TASK REQUIREMENTS -
Look in the material below for the line with "The width and" and the line with "the three-dots more", then set down exactly those two lines and all lines between, nothing more.

MATERIAL FOR THIS TASK -
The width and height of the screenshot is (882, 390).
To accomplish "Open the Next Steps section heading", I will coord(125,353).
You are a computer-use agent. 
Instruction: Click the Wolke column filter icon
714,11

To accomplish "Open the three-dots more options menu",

--

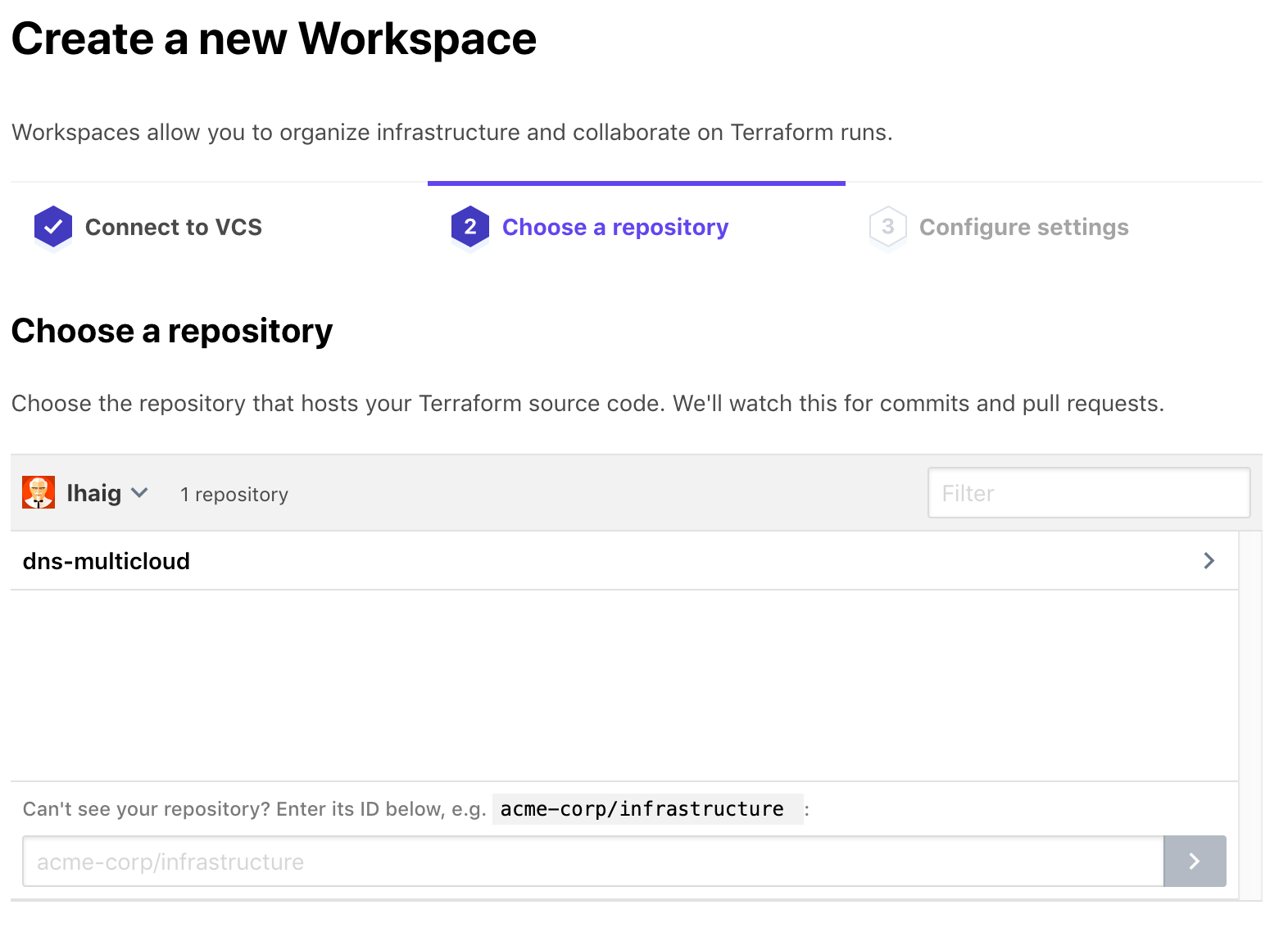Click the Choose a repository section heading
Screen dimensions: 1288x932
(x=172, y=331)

FINISHED TASK -
The width and height of the screenshot is (882, 390).
To accomplish "Open the Next Steps section heading", I will coord(125,353).
You are a computer-use agent. 
Instruction: Click the Wolke column filter icon
714,11

To accomplish "Open the three-dots more options menu",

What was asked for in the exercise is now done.